TEXT SHOWN:
┌──

Picongpu: more about ADIOS

Created on 16 Nov 2020 · 13Comments · Source: ComputationalRadiationPhysics/picongpu

Hello,

I have a few questions about the adios plugin and its output. My PIConGPU data is produced and compressed as TBG_adios="--adios.period !TBG_plugin_period --adios.file simData --adios.source 'species_all,fields_all' --adios.disable-meta 0 --adios.compression blosc:threshold=2048,shuffle=bit,lvl=1,threads=8,compressor=zstd"

1) Do we have the possibility to process binary data with the ADIOS2 backend? So far I used os.environ['OPENPMD_BP_BACKEND'] = 'ADIOS1' because version 2 gives some error about the backend like

> loading time series .........................................................
[ADIOS2] Warning: Attribute with name /openPMD has no type in backend.
[ADIOS2] Warning: Attribute with name /openPMD has no type in backend.
terminate called after throwing an instance of 'std::runtime_error'
  what():  [ADIOS2] Requested attribute (/openPMD) not found in backend.

└──

In the forum thread about the PIConGPU ADIOS plugin, what value is OPENPMD_BP_BACKEND set to?

SUPPLIED INFORMATION:

┌──

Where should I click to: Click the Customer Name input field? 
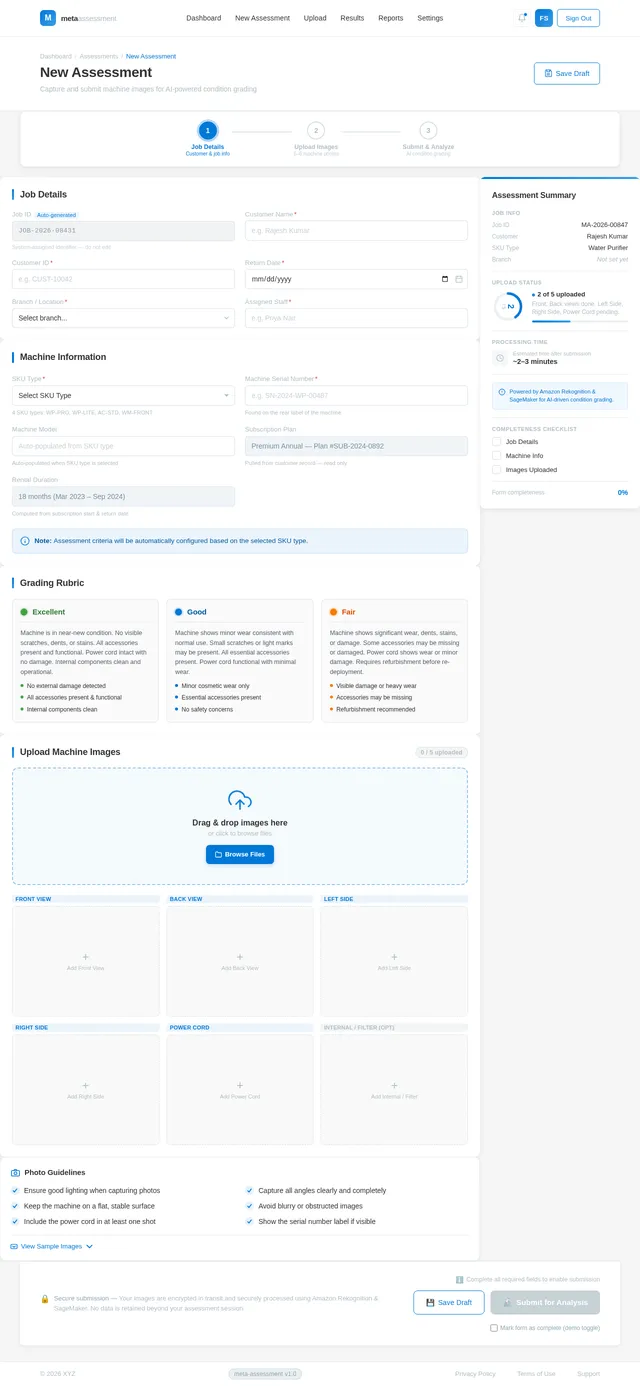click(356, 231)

└──
┌──

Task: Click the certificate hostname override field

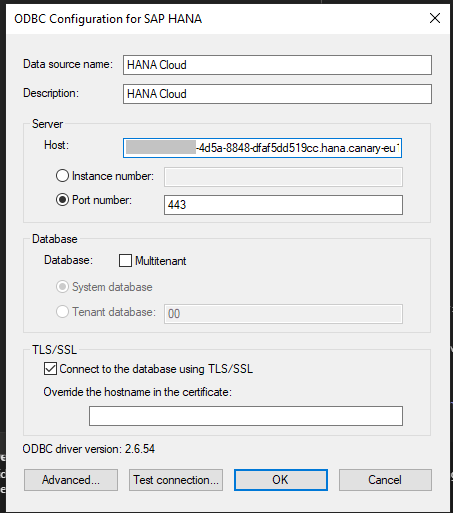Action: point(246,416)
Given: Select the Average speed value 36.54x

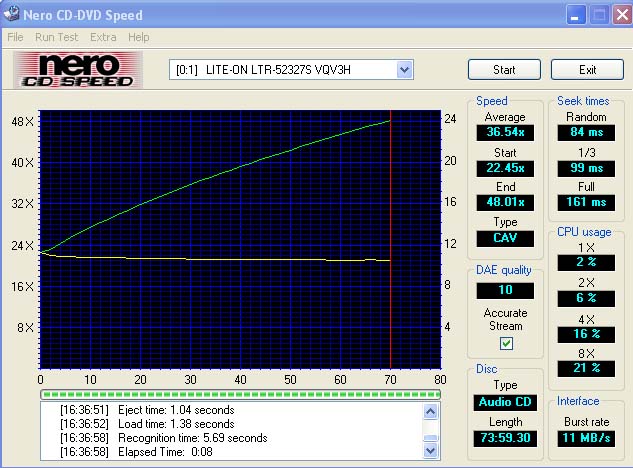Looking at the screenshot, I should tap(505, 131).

└──

ANSWER BELOW: It is set to 'ADIOS1'.